Então Severo ergueu Hermione em seus braços e a levou até o quarto, depositando-a na cama, semi despida. Ele não se deitou ao lado dela, mas ficou saboreando-a. Percorrendo com os olhos cada pedaço do corpo que ele pretendia conquistar. Lentamente ele tirou a própria roupa e Hermione pode então ver músculos fortes surgindo sob as vestes negras. A marca negra no braço direito. Uma serpente tatuada no quadril. Uma imensa cicatriz cruzando de lado a lado o peito coberto por uma penugem. E quando ele despiu a última peça de roupa, ela viu que ele estava pronto. Tão pronto que ela não conseguia afastar os olhos daquela visão. Da lança apontando para a sua direção.

Ele se ajoelhou na cama, na frente dela e falou:

- Abra as pernas para mim, Hermione.

A voz dele era uma ordem. Ela afastou as pernas, dobrando os joelhos e apoiando os pés ao redor do quadril masculino. Ele se aproximou e colocou o indicador na boca da bruxa, obrigando-a a chupá-lo. Depois Snape inclinou-se e pressionou o dedo úmido sobre o sexo de Hermione, massageando ritmadamente, desvendando cada dobra escondida.

Mas antes que a bruxa alcançasse o orgasmo ele posicionou seu membro onde antes seu dedo havia estado e investiu contra ela. Hermione gritou com a dor que a lacerava. Mas ele não diminuiu o ritmo, continuou com as investidas bruscas contra a carne macia sob ele, sem ouvir nada. Ele só parou quando a onda de prazer o dominou obrigando-o a despejar seu sêmen no corpo que havia enfim possuído.

Ao cair de costas na cama, esgotado, Severo voltou a perceber o ambiente ao seu redor e viu que a mulher que o tinha deleitado, chorava ao seu lado. Ele a segurou nos braços e beijou seus olhos molhados.

- Eu não sou um amante gentil. Mas eu posso te dar isso...

E passou a beijá-la. Começando pela boca e descendo pelo pescoço, onde aspirou o cheiro dela. Passando pelos seios, que receberam a atenção da boca selvagem, ora lambendo, ora mordiscando até que Hermione soltou pequenos gemidos de prazer. Ele continuou descendo pelo corpo de Hermione, mas agora, usando as pontas dos dedos, fazia pequenos círculos ao redor da barriga da bruxa, que cada vez aumentavam mais até chegar às coxas. Ele então abriu as pernas dela e acariciou a parte interna das coxas delicadamente, cada vez se aproximando um pouco mais do ponto que ela sentia pulsar, mas sem tocá-lo. Até que Snape inclinou-se sobre ela, a boca masculina buscando o ponto que ele sabia a faria tremer.

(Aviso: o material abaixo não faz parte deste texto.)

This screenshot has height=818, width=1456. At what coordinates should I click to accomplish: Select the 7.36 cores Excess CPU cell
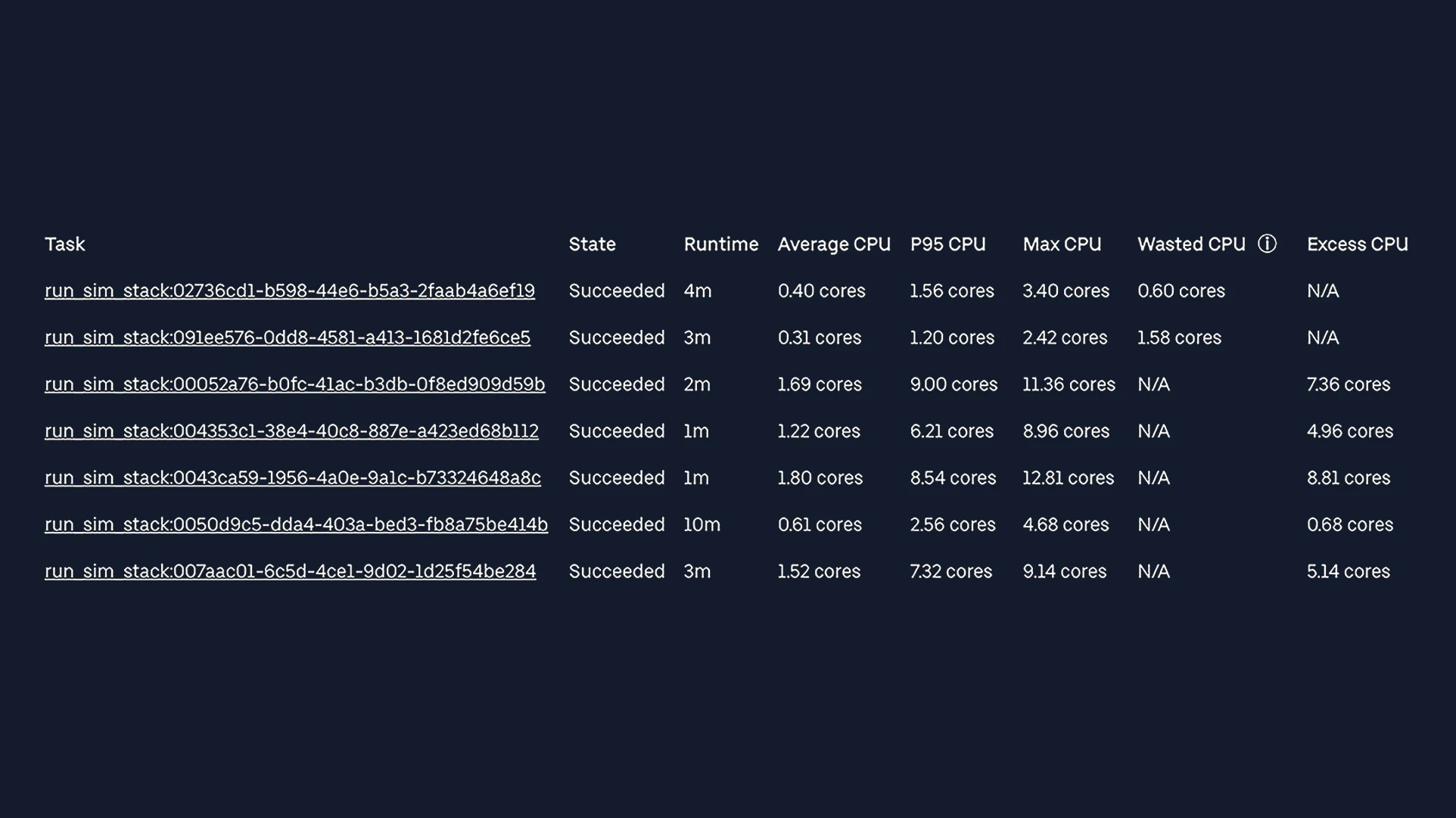point(1348,384)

Ao sentir o contato tão íntimo, Hermione tentou empurrá-lo, mas ele a manteve em posição usando as próprias mãos para conter os quadris dela, enquanto afastava as pernas da bruxa. Não demorou muito para que Hermione cedesse, e se deixasse levar pelas sensações que a língua dele, dentro do corpo dela, produzia.

- Olhe para mim, Hermione. Veja o que eu estou fazendo com você.

E a bruxa abriu os olhos. Recostada nos travesseiros ela pode ver as mãos dele: a esquerda separava os grandes lábios, deixando o clitóris exposto para que a outra o manipulasse livremente. O mundo todo se resumia as mãos dele e os estímulos que elas transmitiam.

- Eu quero que você goze para mim, Hermione – ele ordenou num sussurro.

As palavras eram altamente eróticas, a sensação de ser dominada pelo macho feroz e ceder à vontade dele. Ela então explodiu em uma torrente de prazer cravando as unhas nas costas do homem que a observava.